▶ [REQUIREMENT] Apart from the pictures, print the data below exactly as given.

(Beginning of DATA LISTING)

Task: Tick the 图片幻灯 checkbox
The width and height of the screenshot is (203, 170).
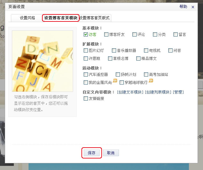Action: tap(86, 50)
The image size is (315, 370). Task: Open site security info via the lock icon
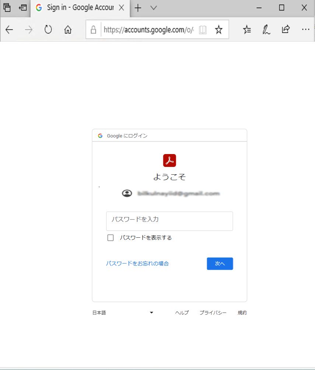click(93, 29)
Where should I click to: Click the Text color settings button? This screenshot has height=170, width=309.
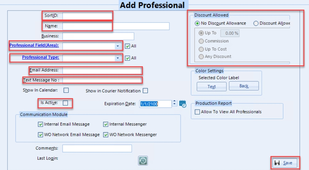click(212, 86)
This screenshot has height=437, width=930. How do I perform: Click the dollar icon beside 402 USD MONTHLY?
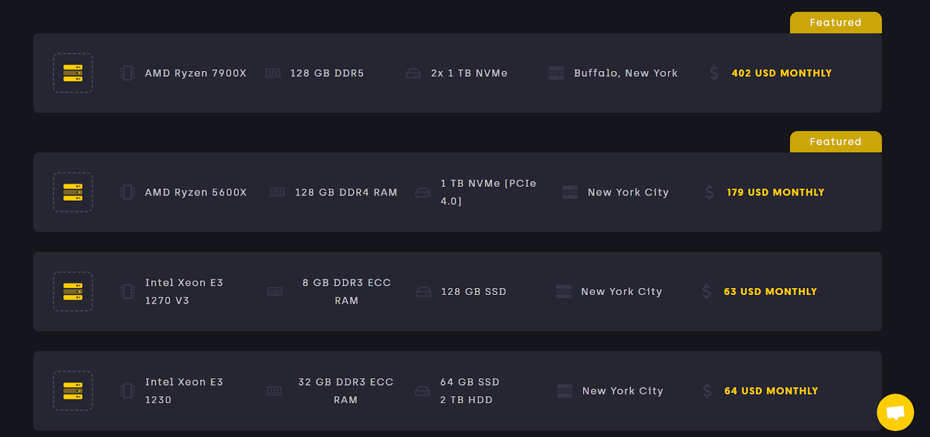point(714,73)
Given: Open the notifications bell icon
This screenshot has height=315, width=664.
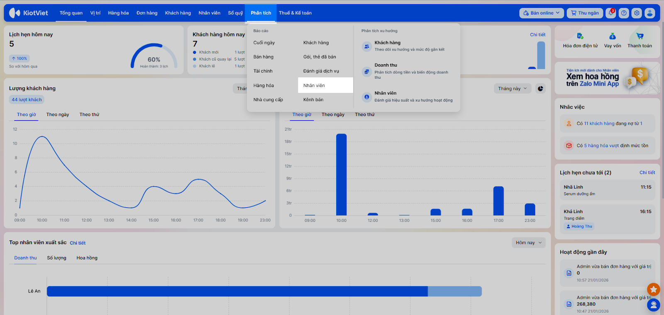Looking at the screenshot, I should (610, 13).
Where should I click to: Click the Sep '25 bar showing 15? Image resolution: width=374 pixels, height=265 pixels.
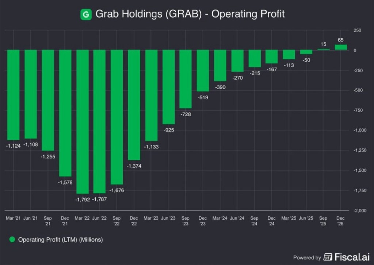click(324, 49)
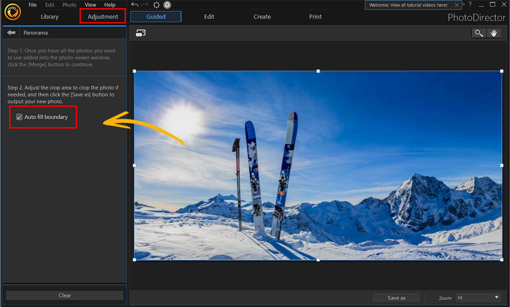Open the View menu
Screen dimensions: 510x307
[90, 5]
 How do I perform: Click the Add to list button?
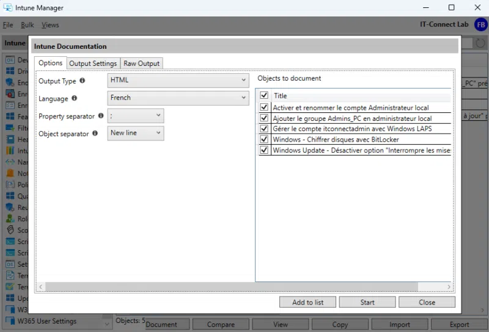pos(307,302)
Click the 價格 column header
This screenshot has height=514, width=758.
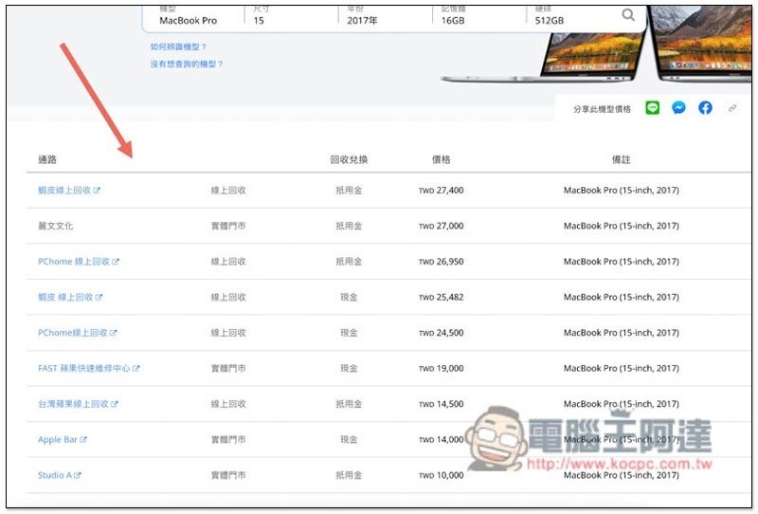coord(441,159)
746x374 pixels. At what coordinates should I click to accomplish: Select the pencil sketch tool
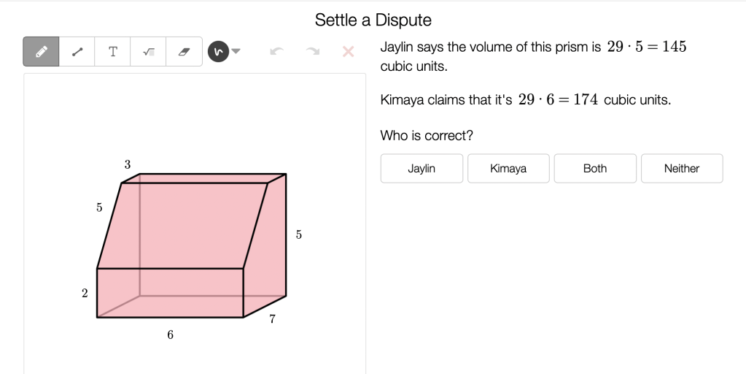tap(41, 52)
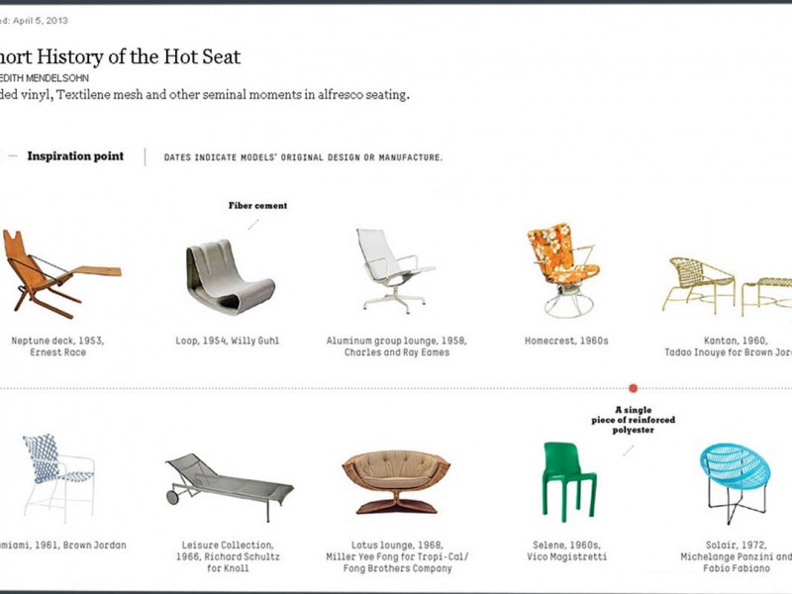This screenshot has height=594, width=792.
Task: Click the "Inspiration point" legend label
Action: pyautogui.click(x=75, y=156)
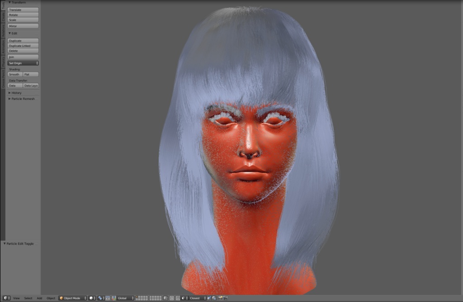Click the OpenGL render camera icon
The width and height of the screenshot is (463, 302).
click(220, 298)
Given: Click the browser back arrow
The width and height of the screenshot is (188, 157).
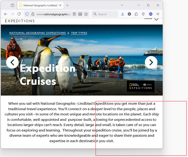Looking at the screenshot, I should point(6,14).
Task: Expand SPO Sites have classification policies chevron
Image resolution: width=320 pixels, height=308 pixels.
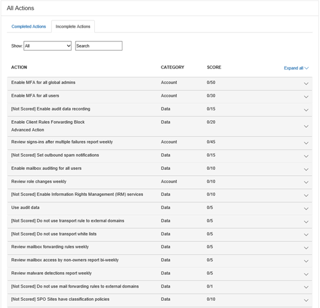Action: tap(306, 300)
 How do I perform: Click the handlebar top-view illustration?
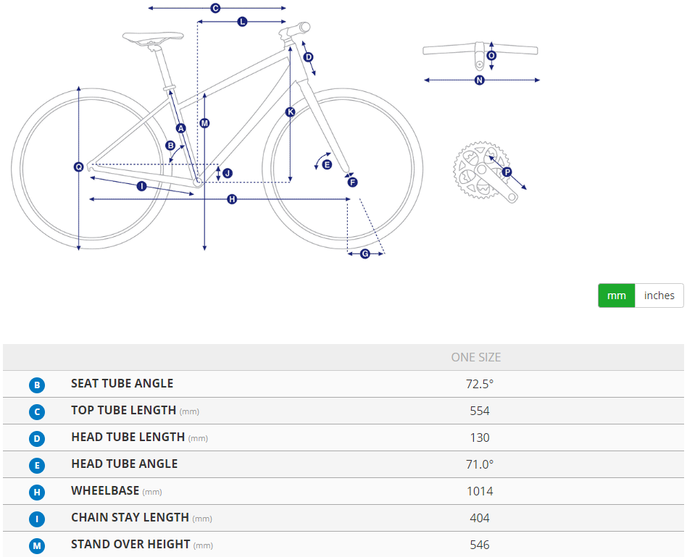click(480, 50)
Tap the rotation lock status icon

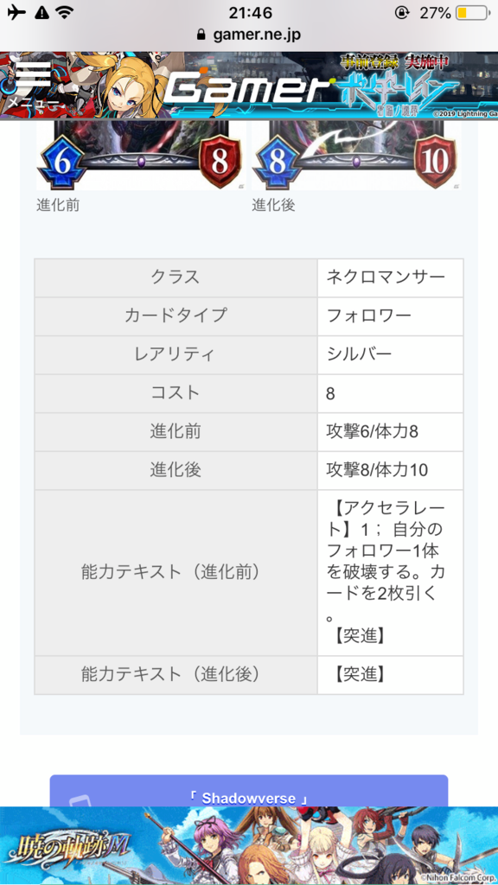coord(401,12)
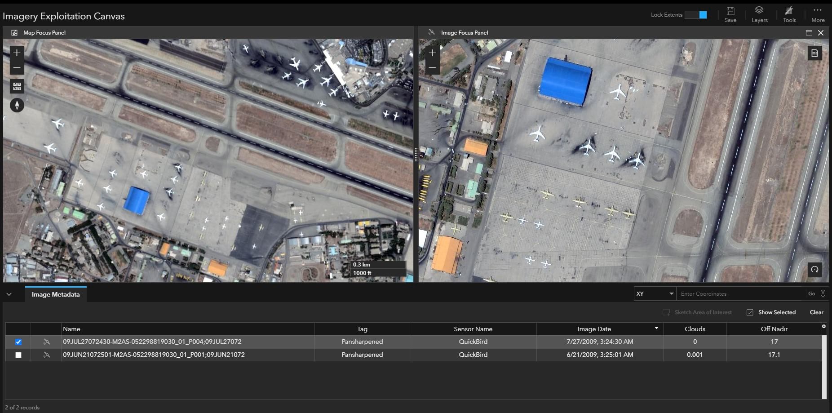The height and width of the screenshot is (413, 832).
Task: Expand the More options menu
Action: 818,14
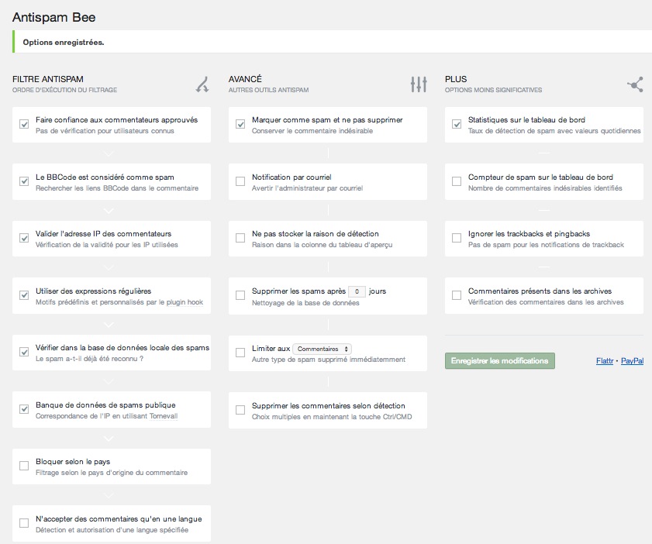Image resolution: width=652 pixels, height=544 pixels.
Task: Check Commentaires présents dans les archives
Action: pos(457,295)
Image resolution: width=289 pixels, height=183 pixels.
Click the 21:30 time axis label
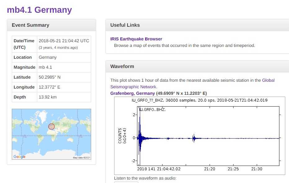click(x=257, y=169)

(End of DATA LISTING)

▶ [TASK RESULT]
Task: Tick the 图片幻灯 checkbox
The width and height of the screenshot is (203, 170).
Action: tap(86, 50)
The image size is (315, 370). Task: Open site security info via the lock icon
click(93, 29)
Where should I click to: Click the Text color settings button? This screenshot has height=170, width=309.
click(212, 86)
This screenshot has height=437, width=930. How do I perform: Click the dollar icon beside 402 USD MONTHLY?
point(714,73)
Given: Open the notifications bell icon
This screenshot has height=315, width=664.
Looking at the screenshot, I should (610, 13).
Where should I click to: Click the Sep '25 bar showing 15? Image resolution: width=374 pixels, height=265 pixels.
click(324, 49)
Open the View menu
Screen dimensions: 510x307
[90, 5]
 How do I perform: Click the Add to list button?
pos(307,302)
Click the 價格 column header
This screenshot has height=514, width=758.
coord(441,159)
746x374 pixels. At what coordinates should I click to accomplish: Select the pencil sketch tool
tap(41, 52)
This screenshot has height=594, width=792.
Task: Click the "Inspiration point" legend label
Action: pyautogui.click(x=75, y=156)
Click the OpenGL render camera icon
The width and height of the screenshot is (463, 302).
click(220, 298)
Given: Click the browser back arrow
The width and height of the screenshot is (188, 157).
Looking at the screenshot, I should point(6,14).
Task: Expand SPO Sites have classification policies chevron
Image resolution: width=320 pixels, height=308 pixels.
Action: tap(306, 300)
 How do I perform: Click the handlebar top-view illustration?
click(480, 50)
Tap the rotation lock status icon

coord(401,12)
The height and width of the screenshot is (413, 832).
Task: Expand the More options menu
Action: 818,14
Image resolution: width=652 pixels, height=544 pixels.
Task: Check Commentaires présents dans les archives
Action: pos(457,295)
Image resolution: width=289 pixels, height=183 pixels.
Click the 21:30 time axis label
click(x=257, y=169)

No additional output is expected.